Herr Biden und Herr Xi, die sich viele Male als Vizepräsidenten ihrer Länder getroffen haben, haben seit ihrem mehr als zweistündigen Telefonat im Februar während des ersten Monats im Amt des amerikanischen Präsidenten nicht mehr gesprochen.

Zhao Lijian, ein Sprecher des chinesischen Außenministeriums, wies die neuesten von den Amerikanern geführten Anschuldigungen als „aus dem Nichts“ zurück. Er sagte, die Vereinigten Staaten seien weltweit führend bei Cyberangriffen.

Wu Qiang, ein unabhängiger politischer Analyst in Peking, sagte, dass gegenseitiges Misstrauen eine Rückkehr zu stabileren Beziehungen blockiert. „Es fehlt an politischem Vertrauen“, sagte er. “Das ist das größte Hindernis.”

In Peking steht außer Frage, wer schuld ist. Die Ansicht ist, dass die Schritte von Herrn Biden eine amerikanische Absicht widerspiegeln, Chinas wachsende wirtschaftliche und militärische Macht zu untergraben. Die Strategie, Verbündete für diese Bemühungen zu rekrutieren, scheint besonders verworren zu sein.

„Bidens Regierung isoliert China mit einer multilateralen Clubstrategie“, schrieb Yan Xuetong, Dekan des Instituts für Internationale Beziehungen der Tsinghua-Universität in Peking, auf Fragen. “Diese Strategie hat Chinas wirtschaftliche Entwicklung und Druck auf Chinas diplomatische Beziehungen viel mehr Schwierigkeiten bereitet als Trumps einseitige Strategie.”

China hat die Verschlechterung der Beziehungen teilweise als Propagandaproblem behandelt. In öffentlichen Erklärungen und in den sozialen Medien hat sie versucht, die Vereinigten Staaten als Schiedsrichter für internationales Verhalten und internationale Werte zu diskreditieren.

Als eine Eigentumswohnung in Surfside, Florida, zusammenbrach, geißelten chinesische Staatsmedien eine „träge“ Reaktion und beschönigten ähnliche Tragödien zu Hause. Herr Zhao, der Sprecher des Außenministeriums, bezeichnete kürzlich das Massaker an der Rasse von Tulsa von 1921 als Beispiel für einen „Völkermord“ durch die Vereinigten Staaten.

Während Herr Zhaos „Wolfskrieger“-Persönlichkeit bei Nationalisten gut ankommt, haben andere in China Bedenken über solch eine aggressive Strategie geäußert.

Bei einem Seminar in Peking, das letzte Woche vom Center for China and Globalization, einer Forschungsgruppe mit Sitz in der chinesischen Hauptstadt, organisiert wurde, äußerten sich einige Wissenschaftler stark über das globale Image des Landes. Eine kürzlich durchgeführte Umfrage des Pew Research Service ergab zum Beispiel, dass die überwältigende Mehrheit der Menschen in 15 großen Ländern eine negative Wahrnehmung von China hatte.

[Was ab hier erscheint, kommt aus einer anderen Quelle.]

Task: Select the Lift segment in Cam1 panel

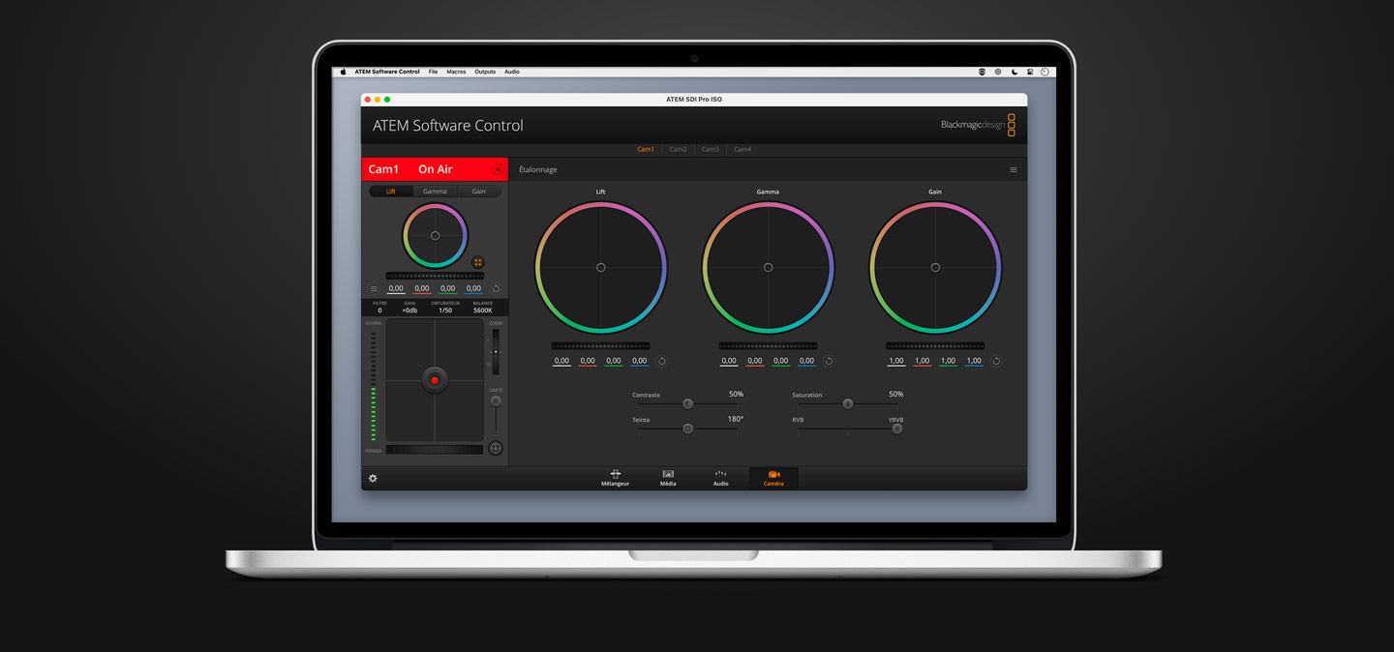Action: click(x=391, y=192)
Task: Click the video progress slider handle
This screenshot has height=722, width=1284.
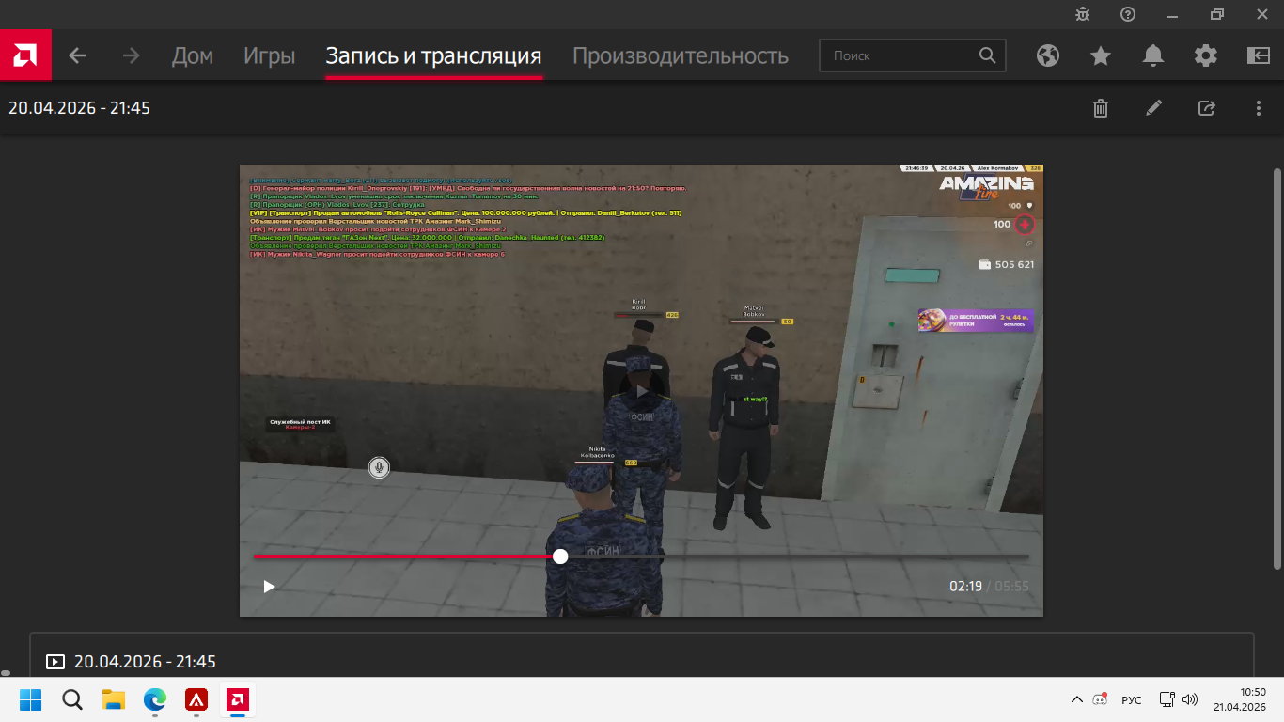Action: [x=560, y=557]
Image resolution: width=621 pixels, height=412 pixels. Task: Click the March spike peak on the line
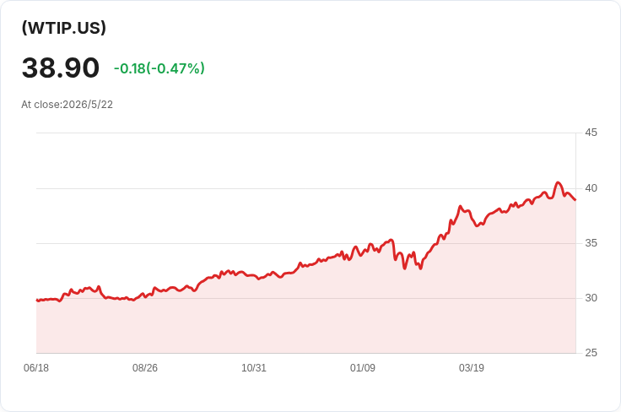(460, 206)
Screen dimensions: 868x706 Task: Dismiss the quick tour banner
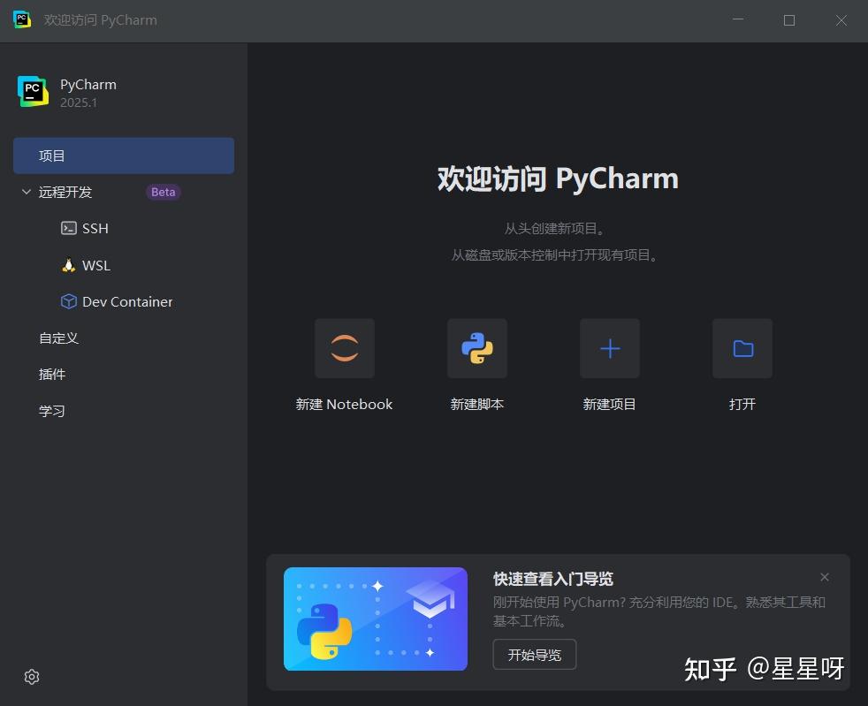point(825,577)
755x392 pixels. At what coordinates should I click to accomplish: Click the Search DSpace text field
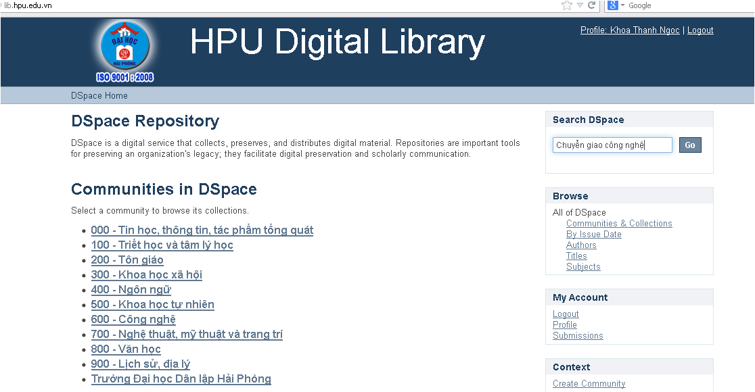click(x=612, y=145)
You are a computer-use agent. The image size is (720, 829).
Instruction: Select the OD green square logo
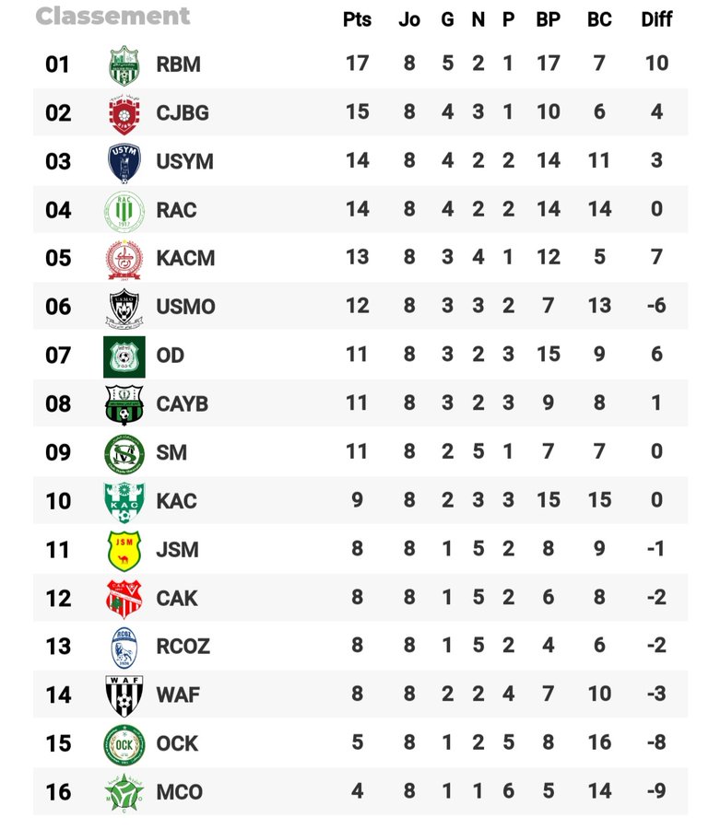[124, 356]
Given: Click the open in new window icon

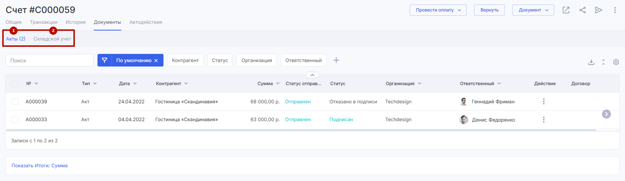Looking at the screenshot, I should pyautogui.click(x=566, y=10).
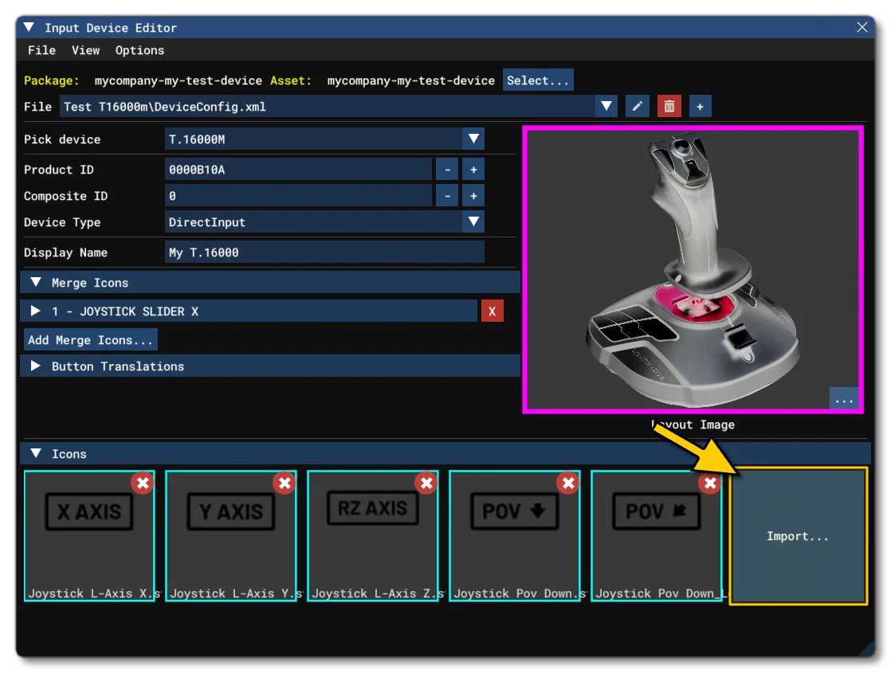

Chu Yin, Professor an der Universität für Internationale Beziehungen in Peking, forderte Chinas Diplomaten auf, die Geschichte des Landes im Ausland flexibler und kreativer zu erzählen.

„Ich sage oft, dass unsere diplomatischen Mitarbeiter große Fortschritte in ihren Fremdsprachenkenntnissen gemacht haben, aber ihre Fähigkeit, Geschichten zu erzählen und emotionale Resonanz zu finden, hat sich mit großen Schritten zurückgebildet“, sagte Herr Chu auf dem Seminar. “Jetzt kommt Chinas nationales Image nicht gut an, und das hängt direkt damit zusammen.”

Aber Chinas harte Linie scheint sich bald nicht zu ändern. Im politischen und diplomatischen Establishment Chinas herrscht Einigkeit darüber, dass dieser harte Ansatz von oben kommt.

Herr Xi scheint unerschrocken. Noch bevor Herr Biden die Wahl gewann, soll Herr Xi ein Thema wiederholt haben, das seitdem viel häufiger in öffentlichen Diskussionen auftauchte. „Der Osten steigt, während der Westen abnimmt“, soll er im vergangenen Jahr auf einer Parteiversammlung gesagt haben.

Deng Yuwen, ein ehemaliger Redakteur einer Zeitung der Kommunistischen Partei, der jetzt in den Vereinigten Staaten lebt, sagte, dass viele in China glaubten, dass die kommenden fünf Jahre die bisher angespanntesten Zeit in den Beziehungen sein würden.

„Chinas Ansicht ist jetzt: ‚Wir sind so stark, dass es für uns kein Problem ist, Sie zu konfrontieren. Wir können Sie so lange wie nötig konfrontieren’“, sagte er.

Keith Bradsher steuerte die Berichterstattung aus Peking bei und Chris Buckley aus Sydney, Australien. Claire Fu trug zur Forschung bei.